De todas maneras alcanza para marcarle la cancha al entrenador. Dos partidos para revertir el rumbo y sino... chau chau adiós. Eso sí, nada de despidos; el agradecimiento por los servicios prestados se corporiza en el gesto de saltear el telegrama y dejar sentado que quienes deciden abandonar el barco lo hacen por determinación propia. Una hipocresía. Tal vez esta pantomima le ayude al entrenador con vistas al futuro. Succionar los calcetines de los empleadores no sirve, ya que en las malas, para salvar el pellejo, siempre entregan en bandeja, y sin remordimientos, la cabeza de quien se esmeró en construirles públicamente un pedestal.

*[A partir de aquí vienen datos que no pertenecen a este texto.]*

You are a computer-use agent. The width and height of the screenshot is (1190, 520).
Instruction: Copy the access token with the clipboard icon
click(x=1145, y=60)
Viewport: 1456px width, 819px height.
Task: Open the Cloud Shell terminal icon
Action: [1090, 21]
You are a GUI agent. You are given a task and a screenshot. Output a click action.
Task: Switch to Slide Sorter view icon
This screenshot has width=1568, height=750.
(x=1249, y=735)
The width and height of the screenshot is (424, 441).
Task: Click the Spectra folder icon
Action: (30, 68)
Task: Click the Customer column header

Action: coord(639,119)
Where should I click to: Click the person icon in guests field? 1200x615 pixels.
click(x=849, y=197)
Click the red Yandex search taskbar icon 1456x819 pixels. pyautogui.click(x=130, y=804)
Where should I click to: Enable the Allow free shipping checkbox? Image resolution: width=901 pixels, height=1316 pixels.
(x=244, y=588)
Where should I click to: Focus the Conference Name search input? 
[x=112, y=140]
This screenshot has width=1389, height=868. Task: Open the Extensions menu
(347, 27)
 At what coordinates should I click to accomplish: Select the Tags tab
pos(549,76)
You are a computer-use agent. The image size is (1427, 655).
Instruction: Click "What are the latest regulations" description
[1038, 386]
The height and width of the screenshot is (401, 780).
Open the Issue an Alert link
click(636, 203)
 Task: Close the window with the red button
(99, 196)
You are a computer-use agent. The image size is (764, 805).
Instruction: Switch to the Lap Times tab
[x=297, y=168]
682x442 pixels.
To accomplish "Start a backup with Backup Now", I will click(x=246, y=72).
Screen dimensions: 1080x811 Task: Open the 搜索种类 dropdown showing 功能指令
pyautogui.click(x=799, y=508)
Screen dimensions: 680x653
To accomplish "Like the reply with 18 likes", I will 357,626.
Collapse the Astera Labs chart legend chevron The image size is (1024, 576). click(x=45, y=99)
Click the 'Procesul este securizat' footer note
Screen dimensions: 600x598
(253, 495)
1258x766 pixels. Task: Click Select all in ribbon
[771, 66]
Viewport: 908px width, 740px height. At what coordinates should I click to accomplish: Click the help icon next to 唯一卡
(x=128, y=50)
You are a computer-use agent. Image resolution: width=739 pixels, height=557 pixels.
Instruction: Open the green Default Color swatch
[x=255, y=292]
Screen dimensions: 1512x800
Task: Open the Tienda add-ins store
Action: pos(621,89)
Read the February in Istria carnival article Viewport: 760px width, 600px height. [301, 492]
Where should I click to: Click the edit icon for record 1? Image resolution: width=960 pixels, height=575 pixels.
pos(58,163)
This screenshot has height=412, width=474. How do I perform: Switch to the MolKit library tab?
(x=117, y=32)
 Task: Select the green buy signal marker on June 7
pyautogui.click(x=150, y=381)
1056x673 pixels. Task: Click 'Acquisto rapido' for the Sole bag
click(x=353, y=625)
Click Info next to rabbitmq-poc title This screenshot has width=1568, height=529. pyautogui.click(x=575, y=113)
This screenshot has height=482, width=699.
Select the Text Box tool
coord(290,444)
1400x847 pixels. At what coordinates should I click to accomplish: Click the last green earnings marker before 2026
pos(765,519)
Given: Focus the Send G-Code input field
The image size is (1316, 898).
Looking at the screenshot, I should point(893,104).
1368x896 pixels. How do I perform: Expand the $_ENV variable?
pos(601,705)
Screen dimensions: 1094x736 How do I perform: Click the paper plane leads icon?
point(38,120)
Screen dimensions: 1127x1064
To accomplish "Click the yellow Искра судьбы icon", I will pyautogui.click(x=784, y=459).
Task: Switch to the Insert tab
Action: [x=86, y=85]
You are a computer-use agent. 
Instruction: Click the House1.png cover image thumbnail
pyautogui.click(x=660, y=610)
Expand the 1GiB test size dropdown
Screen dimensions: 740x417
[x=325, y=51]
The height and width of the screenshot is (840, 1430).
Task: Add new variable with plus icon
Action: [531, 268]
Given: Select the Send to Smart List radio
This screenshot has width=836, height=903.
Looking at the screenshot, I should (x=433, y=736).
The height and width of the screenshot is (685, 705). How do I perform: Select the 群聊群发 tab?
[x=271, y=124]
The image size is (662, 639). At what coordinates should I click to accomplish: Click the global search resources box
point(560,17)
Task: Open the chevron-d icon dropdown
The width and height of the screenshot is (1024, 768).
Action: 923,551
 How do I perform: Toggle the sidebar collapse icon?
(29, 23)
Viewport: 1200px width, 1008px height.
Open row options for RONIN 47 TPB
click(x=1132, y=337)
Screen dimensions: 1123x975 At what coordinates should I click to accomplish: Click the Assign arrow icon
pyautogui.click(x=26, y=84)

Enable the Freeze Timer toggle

En cuanto a la muchachada, la cosa no es tan sencilla. La banda que digita los destinos del plantel podrá apoyar -si tiene ganas y si no acuerda serrucharle el piso al técnico por cuestiones varias-, pero el físico ya no le da. Si a eso se suma la falta de idea futbolística, los troncos a quienes ni la voluntad les alcanza y los pibes que no saben manejar la ansiedad por una rápida consolidación y la consecuente partida en busca de mejores horizontes, puede vislumbrarse un trance inmanejable. La solución no pasa por armar un circo mediático y difundirlo a través de personajes funcionales a la causa. El tema es más profundo, pero sin solución durante los próximos cuatro años.